And when they do get there, the fun just begins. A select few hundred stay in two pastel-pink luxury hotels, circa 1920s Florida land boom-bust, and pay up to $50 a night for the privilege of hearing a sequined blonde Czechoslovakian massacre songs in nine languages. During the race, the beautiful people sip champagne in the paddock. That takes care of the Eastern white-turtleneck set. The rest, using fraternity-house ingenuity, make do in the infield and drink beer. Surprisingly, everybody smiles.
As Phil Hill, the American driver who won at Sebring three times and now does TV comment, said with a smile, "I know why I'm here, but I'm a bit prejudiced. I'm not sure why people come to see the race. It's nostalgic, I suppose."
Sebring, one of the first U.S. tracks to revive European-style road racing after World War II, held the first United States Grand Prix in 1959 and nearly every famous driver of the last 18 years has raced there at one time or another. More important, it serves as a sort of gathering of the racing clan, international division. Maybe that's all it takes.
Nostalgia or masochism or whatever, 25,000 people were at Sebring last week (about three times as many as saw the 24-hour run at the antiseptic Daytona International Speedway, Sebring's intrastate rival, seven weeks earlier) to watch the little Porsche prototypes do what everybody knew they would—win the second of the season's American sports-car endurance races. The first of Porsche's top two finishers was driven by Jo Siffert of Switzerland and Hans Herrmann of Germany, and it won at an average speed of 102.512 miles per hour, less than a mile an hour slower than last year's record, set by Mario Andretti and Bruce McLaren in the big, but now-outlawed, Mark IV Ford.

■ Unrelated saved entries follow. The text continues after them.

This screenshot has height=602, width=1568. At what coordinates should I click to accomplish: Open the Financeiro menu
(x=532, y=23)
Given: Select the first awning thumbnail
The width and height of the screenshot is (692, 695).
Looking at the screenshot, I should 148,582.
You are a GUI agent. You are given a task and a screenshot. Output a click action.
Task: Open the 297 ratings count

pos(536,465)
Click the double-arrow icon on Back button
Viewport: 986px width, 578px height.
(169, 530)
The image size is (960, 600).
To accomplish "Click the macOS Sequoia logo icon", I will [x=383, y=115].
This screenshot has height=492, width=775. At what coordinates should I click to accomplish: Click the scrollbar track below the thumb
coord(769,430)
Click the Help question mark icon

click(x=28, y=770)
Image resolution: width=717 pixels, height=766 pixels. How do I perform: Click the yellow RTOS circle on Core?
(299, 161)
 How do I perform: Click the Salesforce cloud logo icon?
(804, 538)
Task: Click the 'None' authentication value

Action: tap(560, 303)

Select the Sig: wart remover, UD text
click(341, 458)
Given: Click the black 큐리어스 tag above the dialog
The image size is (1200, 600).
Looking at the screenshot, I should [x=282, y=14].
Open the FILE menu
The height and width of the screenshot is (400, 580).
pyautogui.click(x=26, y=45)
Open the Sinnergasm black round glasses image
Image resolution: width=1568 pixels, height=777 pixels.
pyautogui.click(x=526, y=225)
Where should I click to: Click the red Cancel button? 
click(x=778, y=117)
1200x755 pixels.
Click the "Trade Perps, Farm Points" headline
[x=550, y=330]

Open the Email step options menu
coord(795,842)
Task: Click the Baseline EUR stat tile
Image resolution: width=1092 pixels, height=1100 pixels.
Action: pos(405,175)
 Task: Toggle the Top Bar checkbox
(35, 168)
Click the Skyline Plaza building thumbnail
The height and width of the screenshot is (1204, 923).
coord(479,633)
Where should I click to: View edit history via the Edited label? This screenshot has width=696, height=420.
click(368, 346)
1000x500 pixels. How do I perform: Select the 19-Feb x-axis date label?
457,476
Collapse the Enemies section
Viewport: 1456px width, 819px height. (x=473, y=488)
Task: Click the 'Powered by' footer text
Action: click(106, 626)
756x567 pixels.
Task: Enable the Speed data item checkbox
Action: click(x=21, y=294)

For all the 25,000 fans, the happiest fellow at Sebring was the man who started it 18 years ago, Alec Ulmann, the Russian-born MIT graduate whose "honest profession," as he puts it, is representing airplane-parts companies in Europe.
"Before World War I," Ulmann said, "American and European racing, and automobiles, were about equal, but after the war U.S. promoters wanted the most return on the littlest bit of real estate, and they naturally turned to oval racing. That killed U.S. automotive design and engineering for years.
"After World War II, I wanted to try and keep some semblance of European racing over here, and that's why I started the Sebring races. When Bill France built Daytona in 1959 I offered to go in with him—if he would build a separate road course apart from the big oval. He didn't go for it. So what's he got? Sports cars running there look like a can of worms on those banks. But he makes money and I don't."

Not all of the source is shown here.